— begin Document excerpt —

FIG. 1 is a flowchart illustrating a conventional method of forming an image through multilevel half-toning. Referring to FIG. 1, in multilevel half-toning, one dot can be divided into a plurality of sub-dots, and then a variety of gray scale levels can be represented based on the sub-dots, whereas in binary-level half-toning, one dot is represented by a binary value of 0 or 1.

In operation 110, an image is converted into a gray scale image, and the gray scale image is input. In operation 120, a plurality of screen masks are generated by using a 1-bit screen mask. The 1-bit screen mask is a matrix that has values from 0 to 255 and thus can efficiently dither a gray scale image. A number of screen masks “N” corresponding to the number of gray scale levels desired to be rendered are generated by scaling the 1-bit screen mask to a predetermined value. In operation 130, a multilevel half-toned image is generated by using the screen masks generated in operation 120. In detail, the gray scale image is compared with each of the screen masks generated in operation 120, thereby generating on or off data for each sub-dot. If the non data is generated for a sub-dot, the sub-dot will be printed in black. If the off data is generated for a sub-dot, the sub-dot will not be printed. Thereafter, the on or off data generated for each sub-dot are integrated, thereby forming a final multilevel half-toned image.

In the conventional method as illustrated in FIG. 1, however, the multilevel half-toned image does not satisfy the hardware characteristics of a laser printer. Thus, artifacts may be undesirably generated between portions of the multilevel half-toned image when printing the multilevel half-toned image in such a manner that one dot is classified into a plurality of dots. Therefore, the conventional method as illustrated in FIG. 1 may not be able to fully render a variety of levels of gray scale.

SUMMARY OF THE INVENTION

The present general inventive concept provides a method of forming an image by detecting edge areas and flat areas of an input image and half-toning each of the detected edge and flat areas by applying different multi-tone patterns with reference to edge information regarding the detected edge and flat areas.

The present general inventive concept also provides an apparatus to form an image by detecting edge areas and flat areas from the image and half-toning each of the detected edge and flat areas using multi-tone patterns with reference to edge information regarding the detected edge and flat areas.

Additional aspects and advantages of the present general inventive concept will be set forth in part in the description which follows and, in part, will be obvious from the description, or may be learned by practice of the general inventive concept.

— end Document excerpt —

▶ **Direction A**
Multiply every coordinate in the answers by 0.5, rounding to whole numbers with halves rounded up, and write the records out again with their requests, beginning at the line that contains "Click the Automated Setup bold text" and stopping after the line that contains "Open the オブジェクト(O) menu". Leave out the pictures.

— begin Excerpted data —

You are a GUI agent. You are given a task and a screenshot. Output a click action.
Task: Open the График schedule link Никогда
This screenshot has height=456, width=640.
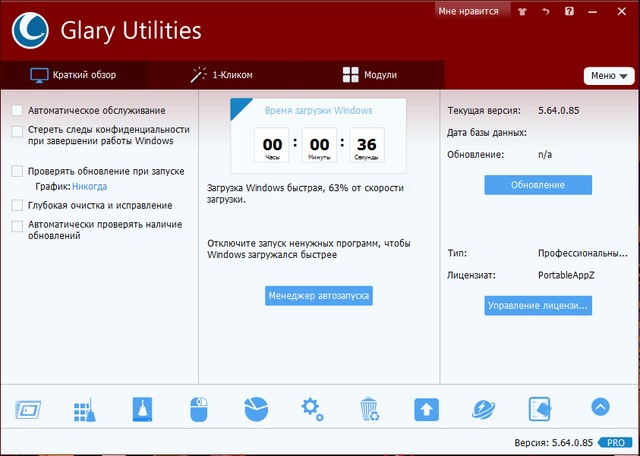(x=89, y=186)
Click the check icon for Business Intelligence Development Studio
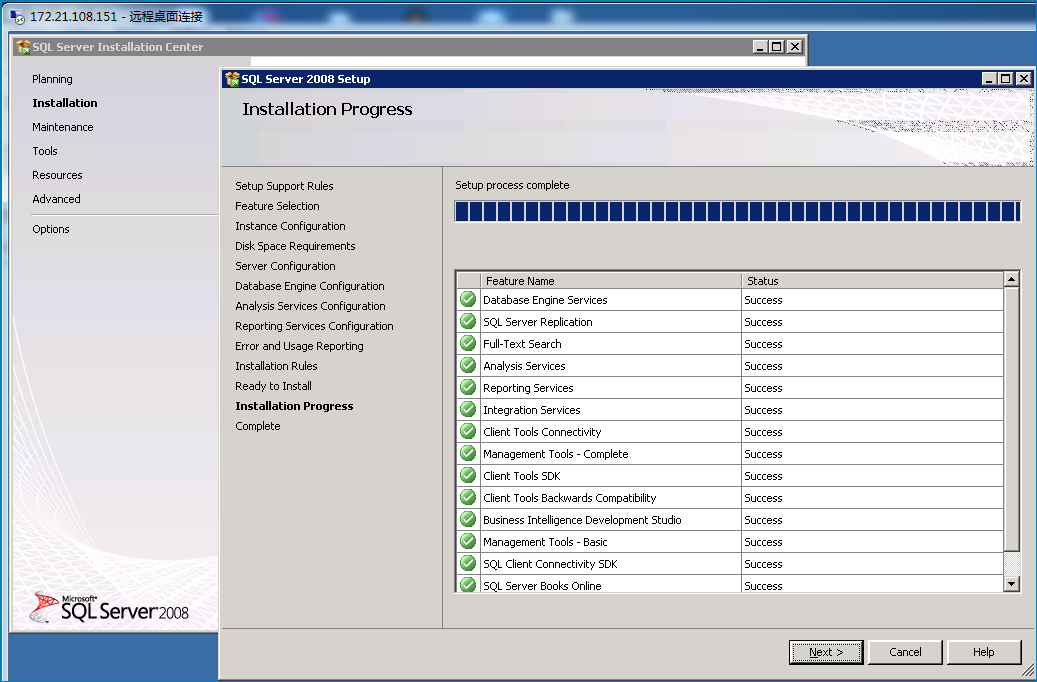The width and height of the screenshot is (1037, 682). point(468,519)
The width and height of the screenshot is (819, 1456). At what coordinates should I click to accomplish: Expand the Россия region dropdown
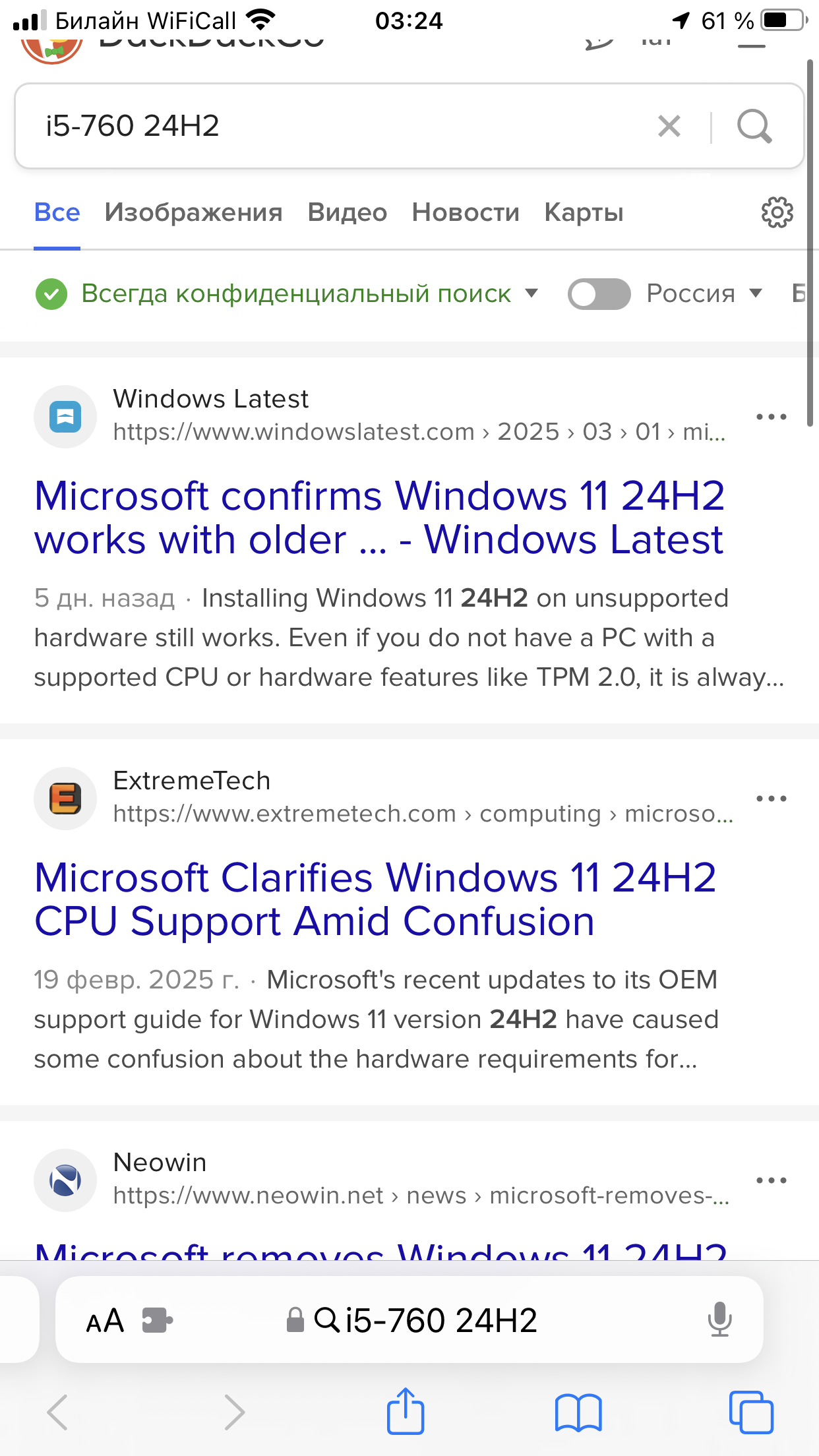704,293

— end Excerpted data —
— begin Excerpted data —

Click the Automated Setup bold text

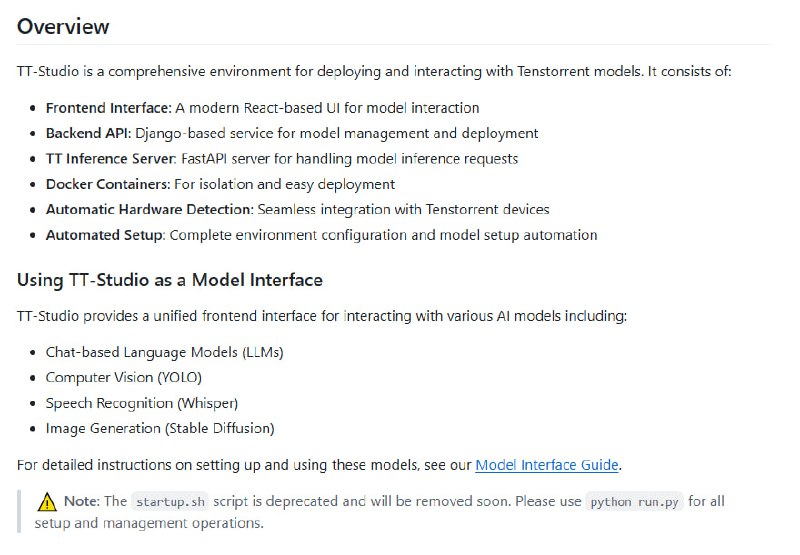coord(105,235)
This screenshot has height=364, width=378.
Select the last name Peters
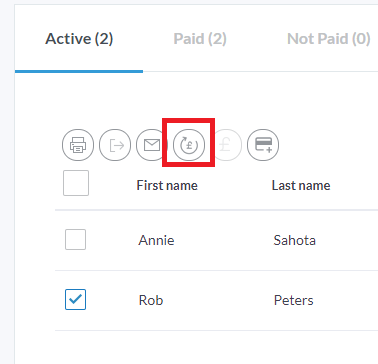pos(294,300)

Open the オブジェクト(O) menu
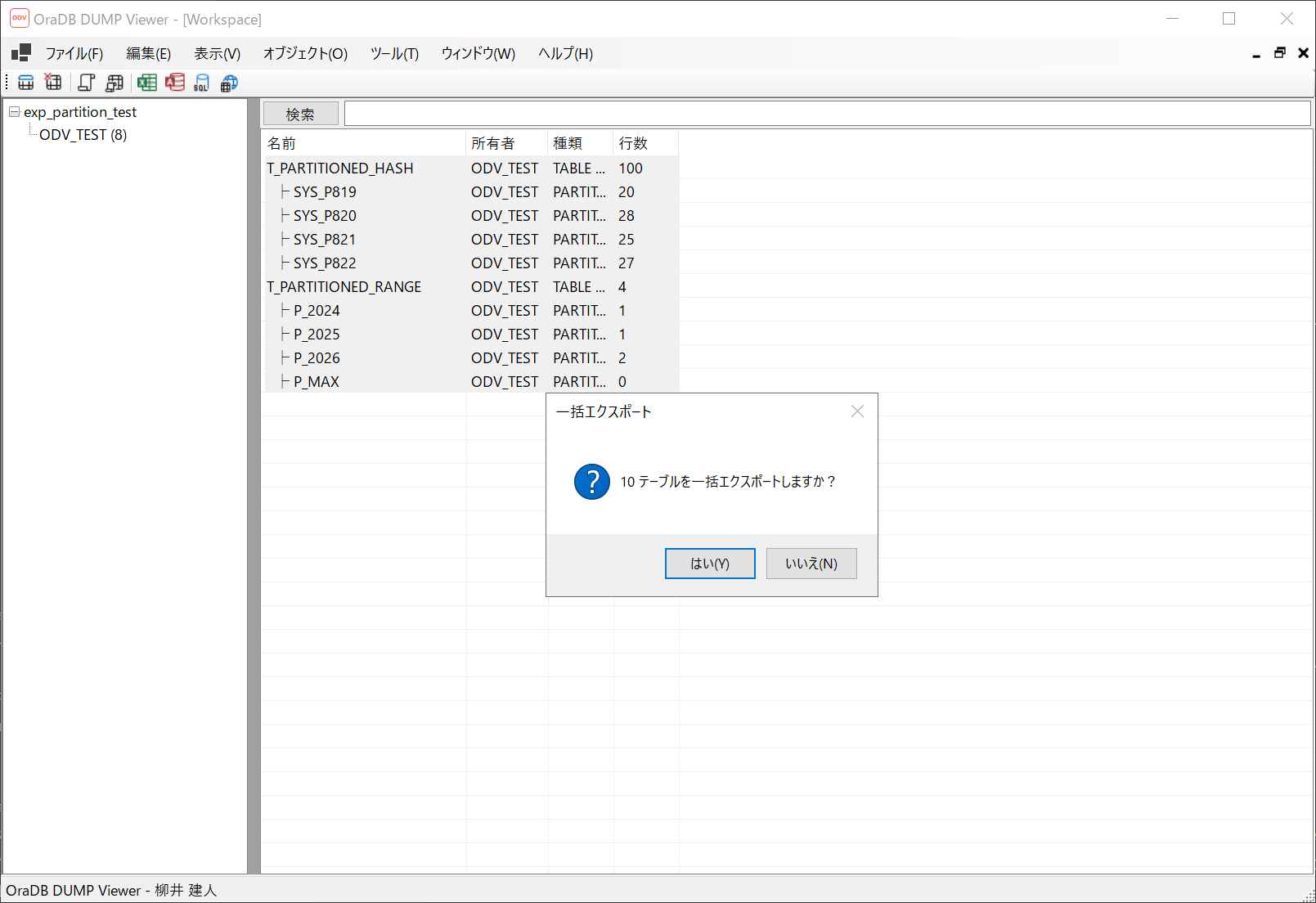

— end Excerpted data —
— begin Excerpted data —

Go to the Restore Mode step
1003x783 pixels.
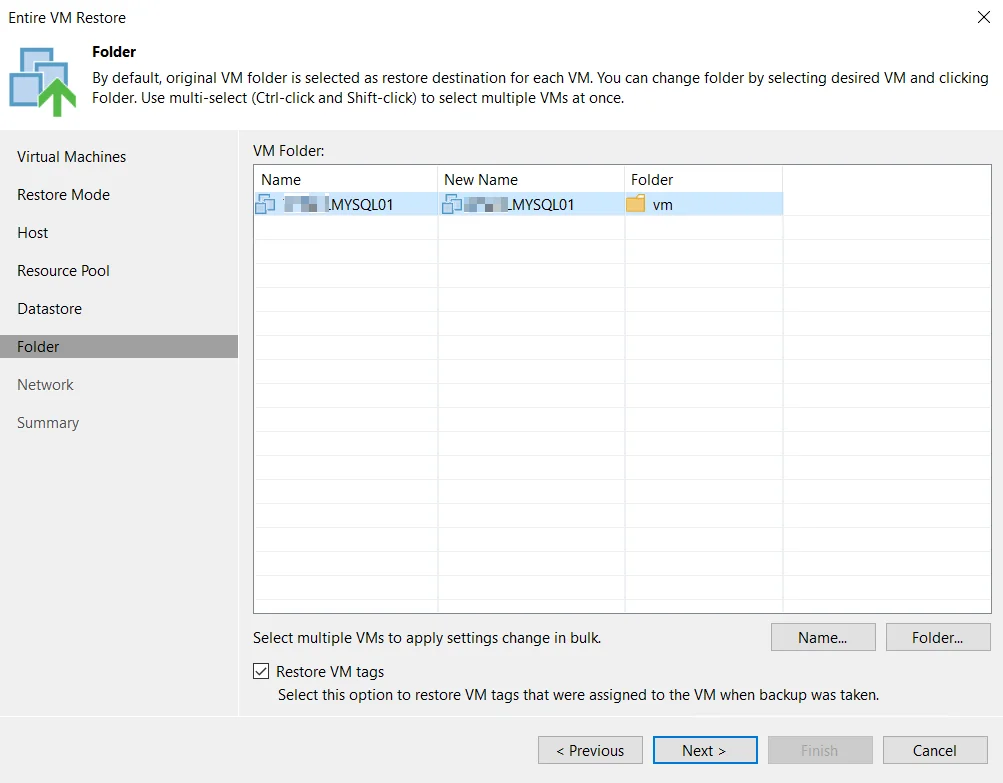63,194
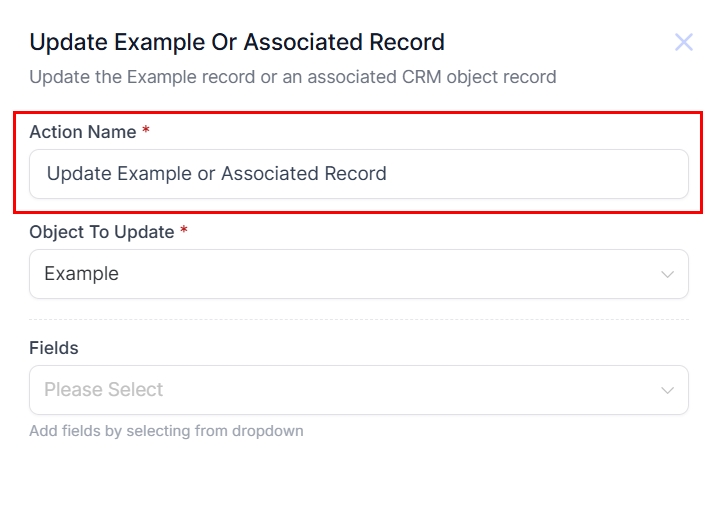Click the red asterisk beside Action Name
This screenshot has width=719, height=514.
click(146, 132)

— end Excerpted data —

▶ **Direction B**
Repeat the half-toning excerpt word for word, beginning at the words "FIG. 1 is a" and stopping after the words "value of 0 or 1.".

▶ **Exercise output A**
Click the Automated Setup bold text

coord(53,118)
This screenshot has height=364, width=378.
Select the last name Peters
pos(147,150)

Open the オブジェクト(O) menu

▶ **Exercise output B**
FIG. 1 is a flowchart illustrating a conventional method of forming an image through multilevel half-toning. Referring to FIG. 1, in multilevel half-toning, one dot can be divided into a plurality of sub-dots, and then a variety of gray scale levels can be represented based on the sub-dots, whereas in binary-level half-toning, one dot is represented by a binary value of 0 or 1.